# First BERT Experiments

In this notebook we do some first experiments with BERT: we finetune a BERT model+classifier on each of our datasets separately and compute the accuracy of the resulting classifier on the test data.

For these experiments we use the `pytorch_transformers` package. It contains a variety of neural network architectures for transfer learning and pretrained models, including BERT and XLNET.

Two different BERT models are relevant for our experiments: 

- BERT-base-uncased: a relatively small BERT model that should already give reasonable results,
- BERT-large-uncased: a larger model for real state-of-the-art results.

In [1]:
BERT_MODEL = 'bert-base-uncased'
BATCH_SIZE = 16 if "base" in BERT_MODEL else 2
GRADIENT_ACCUMULATION_STEPS = 1 if "base" in BERT_MODEL else 8
MAX_SEQ_LENGTH = 100
PREFIX = "junkfood_but"

## Data

We use the same data as for all our previous experiments.
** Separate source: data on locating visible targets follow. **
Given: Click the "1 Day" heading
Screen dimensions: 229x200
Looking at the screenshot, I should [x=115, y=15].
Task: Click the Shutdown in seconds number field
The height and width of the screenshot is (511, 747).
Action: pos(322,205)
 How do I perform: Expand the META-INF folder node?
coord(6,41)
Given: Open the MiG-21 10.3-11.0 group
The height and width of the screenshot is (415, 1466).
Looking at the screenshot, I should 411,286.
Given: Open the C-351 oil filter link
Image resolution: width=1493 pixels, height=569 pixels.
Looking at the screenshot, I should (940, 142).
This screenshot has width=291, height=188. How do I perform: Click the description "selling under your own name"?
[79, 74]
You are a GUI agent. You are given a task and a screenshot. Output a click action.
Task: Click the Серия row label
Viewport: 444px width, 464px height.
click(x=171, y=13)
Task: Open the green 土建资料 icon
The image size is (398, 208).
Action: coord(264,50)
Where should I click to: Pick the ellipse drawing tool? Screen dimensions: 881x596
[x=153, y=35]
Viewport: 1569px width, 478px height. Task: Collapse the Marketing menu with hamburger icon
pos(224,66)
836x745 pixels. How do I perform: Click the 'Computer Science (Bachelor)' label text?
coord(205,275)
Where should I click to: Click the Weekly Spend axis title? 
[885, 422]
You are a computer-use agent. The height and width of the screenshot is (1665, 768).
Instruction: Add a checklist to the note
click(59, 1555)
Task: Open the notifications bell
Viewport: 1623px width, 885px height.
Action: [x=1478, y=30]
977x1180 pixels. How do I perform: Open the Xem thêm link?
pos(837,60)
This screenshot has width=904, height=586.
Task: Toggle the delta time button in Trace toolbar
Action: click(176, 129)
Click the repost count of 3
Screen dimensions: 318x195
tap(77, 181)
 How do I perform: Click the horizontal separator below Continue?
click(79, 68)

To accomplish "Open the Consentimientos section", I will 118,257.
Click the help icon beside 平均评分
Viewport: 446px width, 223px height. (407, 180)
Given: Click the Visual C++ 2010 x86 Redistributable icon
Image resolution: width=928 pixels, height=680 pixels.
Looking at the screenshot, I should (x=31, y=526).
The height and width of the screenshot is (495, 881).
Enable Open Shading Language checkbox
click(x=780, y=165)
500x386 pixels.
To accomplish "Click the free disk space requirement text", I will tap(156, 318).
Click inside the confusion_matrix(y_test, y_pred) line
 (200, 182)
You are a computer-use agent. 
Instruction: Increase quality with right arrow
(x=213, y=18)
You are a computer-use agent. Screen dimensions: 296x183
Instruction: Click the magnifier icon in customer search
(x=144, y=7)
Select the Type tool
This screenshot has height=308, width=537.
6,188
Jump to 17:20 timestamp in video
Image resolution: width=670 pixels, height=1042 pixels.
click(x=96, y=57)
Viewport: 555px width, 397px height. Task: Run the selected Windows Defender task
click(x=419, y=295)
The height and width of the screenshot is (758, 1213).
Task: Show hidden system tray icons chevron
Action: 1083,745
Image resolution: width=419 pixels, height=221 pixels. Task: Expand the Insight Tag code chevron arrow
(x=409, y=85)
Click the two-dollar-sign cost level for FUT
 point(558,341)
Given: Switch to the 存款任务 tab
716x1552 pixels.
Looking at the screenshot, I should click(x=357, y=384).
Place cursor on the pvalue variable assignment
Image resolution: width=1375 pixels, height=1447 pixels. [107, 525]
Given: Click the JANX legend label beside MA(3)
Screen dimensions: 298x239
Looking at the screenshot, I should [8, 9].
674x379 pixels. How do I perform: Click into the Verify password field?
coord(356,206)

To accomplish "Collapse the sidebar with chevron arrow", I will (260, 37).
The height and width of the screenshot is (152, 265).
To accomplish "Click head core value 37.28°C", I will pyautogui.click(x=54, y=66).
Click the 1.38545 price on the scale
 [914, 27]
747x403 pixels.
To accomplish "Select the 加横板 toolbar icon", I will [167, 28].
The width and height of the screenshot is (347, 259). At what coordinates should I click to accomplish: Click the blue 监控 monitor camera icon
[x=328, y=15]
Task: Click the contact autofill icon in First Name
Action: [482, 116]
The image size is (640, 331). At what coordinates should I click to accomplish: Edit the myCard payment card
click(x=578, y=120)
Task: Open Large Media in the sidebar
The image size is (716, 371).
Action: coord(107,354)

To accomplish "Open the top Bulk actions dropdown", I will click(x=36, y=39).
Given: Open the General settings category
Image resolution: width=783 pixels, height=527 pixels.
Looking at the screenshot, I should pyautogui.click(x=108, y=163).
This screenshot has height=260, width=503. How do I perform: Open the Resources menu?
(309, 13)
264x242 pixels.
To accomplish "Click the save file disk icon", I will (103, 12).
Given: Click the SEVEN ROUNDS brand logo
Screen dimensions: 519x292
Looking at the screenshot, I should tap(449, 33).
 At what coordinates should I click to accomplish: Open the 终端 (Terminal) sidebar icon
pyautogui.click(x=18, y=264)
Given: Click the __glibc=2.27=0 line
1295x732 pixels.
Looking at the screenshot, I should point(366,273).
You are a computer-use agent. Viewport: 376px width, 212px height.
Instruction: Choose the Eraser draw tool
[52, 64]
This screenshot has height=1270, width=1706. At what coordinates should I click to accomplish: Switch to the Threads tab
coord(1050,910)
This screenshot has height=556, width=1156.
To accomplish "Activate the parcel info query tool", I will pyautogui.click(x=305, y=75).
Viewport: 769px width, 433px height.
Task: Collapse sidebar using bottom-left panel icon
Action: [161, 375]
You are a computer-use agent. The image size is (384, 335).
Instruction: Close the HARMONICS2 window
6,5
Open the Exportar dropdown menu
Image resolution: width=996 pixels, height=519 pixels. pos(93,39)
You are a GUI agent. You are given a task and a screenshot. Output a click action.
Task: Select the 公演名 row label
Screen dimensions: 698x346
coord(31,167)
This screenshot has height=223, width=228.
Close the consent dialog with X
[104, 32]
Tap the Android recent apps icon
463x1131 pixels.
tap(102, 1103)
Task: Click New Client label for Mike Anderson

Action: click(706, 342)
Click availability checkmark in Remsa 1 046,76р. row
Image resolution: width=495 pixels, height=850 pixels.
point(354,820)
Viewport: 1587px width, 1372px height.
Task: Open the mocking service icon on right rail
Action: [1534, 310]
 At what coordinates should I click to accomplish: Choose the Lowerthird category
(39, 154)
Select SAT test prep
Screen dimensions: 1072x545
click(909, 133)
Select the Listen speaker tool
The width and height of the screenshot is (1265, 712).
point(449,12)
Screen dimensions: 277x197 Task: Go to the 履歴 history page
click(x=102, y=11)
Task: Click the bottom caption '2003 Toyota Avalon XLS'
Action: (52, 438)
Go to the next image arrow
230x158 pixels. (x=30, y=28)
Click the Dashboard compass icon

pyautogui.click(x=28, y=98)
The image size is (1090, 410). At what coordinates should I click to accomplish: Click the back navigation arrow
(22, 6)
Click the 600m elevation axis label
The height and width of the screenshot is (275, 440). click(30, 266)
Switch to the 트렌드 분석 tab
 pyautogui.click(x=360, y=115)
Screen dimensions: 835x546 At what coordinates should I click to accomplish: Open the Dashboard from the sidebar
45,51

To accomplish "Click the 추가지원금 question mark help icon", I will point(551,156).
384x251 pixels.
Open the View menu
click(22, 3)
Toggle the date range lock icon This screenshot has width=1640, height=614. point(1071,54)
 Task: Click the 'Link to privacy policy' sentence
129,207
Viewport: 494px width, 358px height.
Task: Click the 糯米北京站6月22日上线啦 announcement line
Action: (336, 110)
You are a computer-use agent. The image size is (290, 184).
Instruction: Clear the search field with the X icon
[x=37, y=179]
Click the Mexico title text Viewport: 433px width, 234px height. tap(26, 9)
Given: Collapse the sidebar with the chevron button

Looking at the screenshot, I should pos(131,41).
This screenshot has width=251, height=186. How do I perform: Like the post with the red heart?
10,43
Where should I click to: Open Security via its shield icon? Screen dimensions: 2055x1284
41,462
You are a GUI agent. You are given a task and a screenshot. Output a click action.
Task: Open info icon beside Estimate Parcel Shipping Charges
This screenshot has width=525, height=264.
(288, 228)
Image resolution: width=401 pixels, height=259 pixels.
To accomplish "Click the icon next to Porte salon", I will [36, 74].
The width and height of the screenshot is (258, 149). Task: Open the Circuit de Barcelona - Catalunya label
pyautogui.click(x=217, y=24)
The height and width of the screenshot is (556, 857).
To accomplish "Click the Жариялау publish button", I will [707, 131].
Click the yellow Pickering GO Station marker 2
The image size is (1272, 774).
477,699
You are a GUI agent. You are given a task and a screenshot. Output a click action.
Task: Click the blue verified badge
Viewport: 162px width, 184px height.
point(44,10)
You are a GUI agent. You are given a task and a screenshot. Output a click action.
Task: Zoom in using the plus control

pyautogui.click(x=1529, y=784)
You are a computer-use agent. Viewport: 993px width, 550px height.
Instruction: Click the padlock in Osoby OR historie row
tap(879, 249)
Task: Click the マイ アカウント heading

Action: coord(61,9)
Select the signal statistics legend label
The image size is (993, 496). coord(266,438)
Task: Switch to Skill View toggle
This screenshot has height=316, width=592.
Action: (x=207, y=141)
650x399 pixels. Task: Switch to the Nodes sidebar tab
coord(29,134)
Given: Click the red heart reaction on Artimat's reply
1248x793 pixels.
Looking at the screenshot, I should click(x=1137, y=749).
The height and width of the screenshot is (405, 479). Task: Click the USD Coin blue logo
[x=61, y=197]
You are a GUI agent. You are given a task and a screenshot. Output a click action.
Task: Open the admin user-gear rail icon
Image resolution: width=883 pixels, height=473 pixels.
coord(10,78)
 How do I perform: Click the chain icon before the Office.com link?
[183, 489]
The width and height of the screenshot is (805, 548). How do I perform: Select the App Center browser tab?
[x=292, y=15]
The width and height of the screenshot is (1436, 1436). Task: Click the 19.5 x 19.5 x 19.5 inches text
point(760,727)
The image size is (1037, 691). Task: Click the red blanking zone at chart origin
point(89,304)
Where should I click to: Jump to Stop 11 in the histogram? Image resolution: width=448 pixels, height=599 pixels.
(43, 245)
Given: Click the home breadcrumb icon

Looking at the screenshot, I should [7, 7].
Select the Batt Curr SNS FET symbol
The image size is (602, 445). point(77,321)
Here we load the training, development and test data for a particular prompt.

In [2]:
import sys
sys.path.append('../')

import ndjson
import glob

from quillnlp.models.bert.preprocessing import preprocess, create_label_vocabulary

train_file = f"../data/interim/{PREFIX}_train_withprompt_diverse200.ndjson"
synth_files = glob.glob(f"../data/interim/{PREFIX}_train_withprompt_*.ndjson")
dev_file = f"../data/interim/{PREFIX}_dev_withprompt.ndjson"
test_file = f"../data/interim/{PREFIX}_test_withprompt.ndjson"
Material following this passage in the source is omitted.